Akademik Veri Yönetim Sistemi
ACTA CLINICA BELGICA, cilt.70, sa.6, ss.440-441, 2015 (SCI-Expanded)
A 49-year-old woman was diagnosed with chronic hepatitis C 7 years ago. She began haemodialysis at the same time. She was on the waiting list for kidney transplantation (KTx). The real-time PCR technique revealed an HCV RNA viral load of 212 000 IU/ml, genotype 1a, IL28B the rs12979860 minor allele heterozygous CT (rs8099917 TT homozygous). She had a history of first antiviral treatment for 48 weeks of PEG-IFN-alpha 2a, 135 mu g/week in 2011, but the HCV infection relapsed. Considering her relatively young age, candidacy for renal transplant, and the heterozygous pattern of IL28B, we decided to proceed with a second (and last) antiviral treatment using triple therapy with telaprevir at the regular dose of 750 mg every 8 hours + PEG-IFN-alpha 2a 135 mg/week sc + 200 mg RBV three times a week.

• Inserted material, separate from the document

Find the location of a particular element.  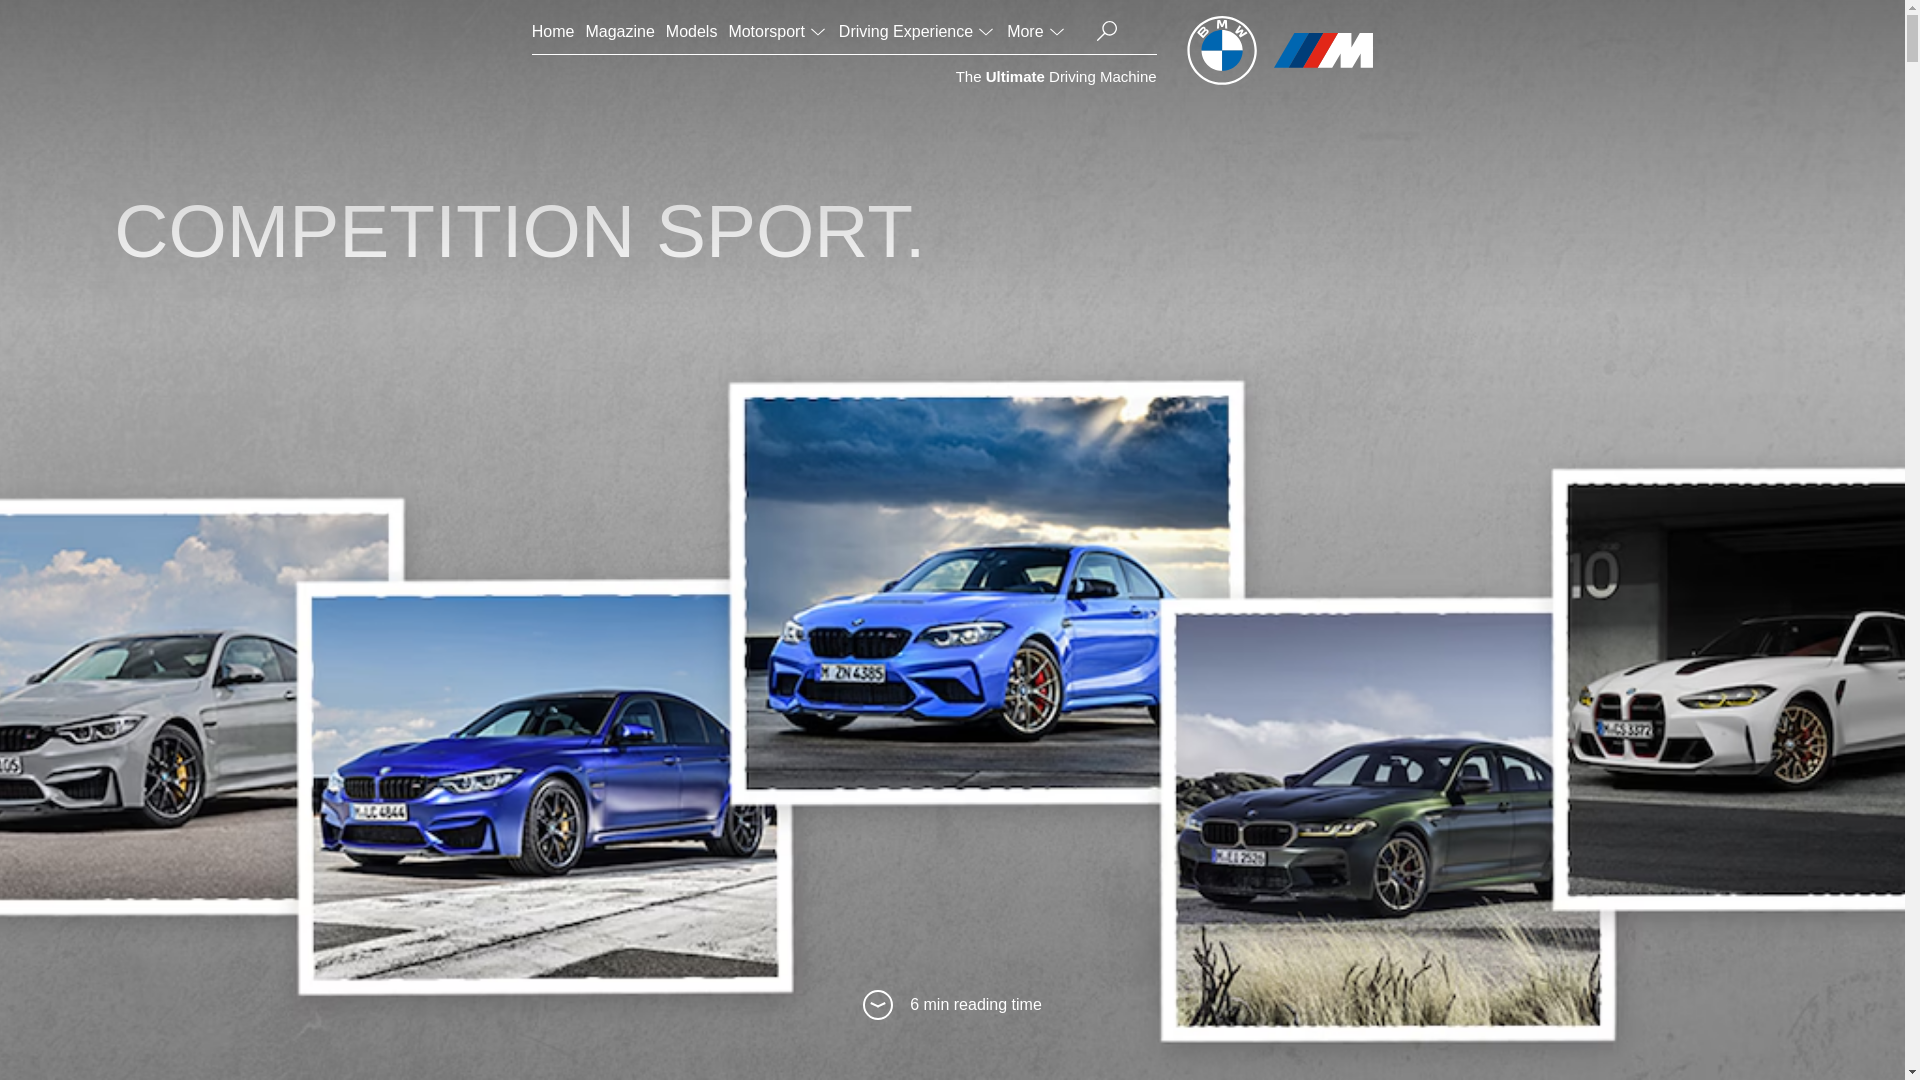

At the end of 6-month therapy, HCV RNA was found to be negative at months 3, 5, and 6. The patient has reached the sustained virological response (SVR) and is ready for KTx. All renal transplant candidates (dialysis-dependent, or not) with HCV should be assessed for antiviral treatment given the increased risk of progressive liver disease due to immunosuppressive therapy, increased life expectancy compared to other HCV-positive patients on dialysis, and the inability to receive interferon after transplantation.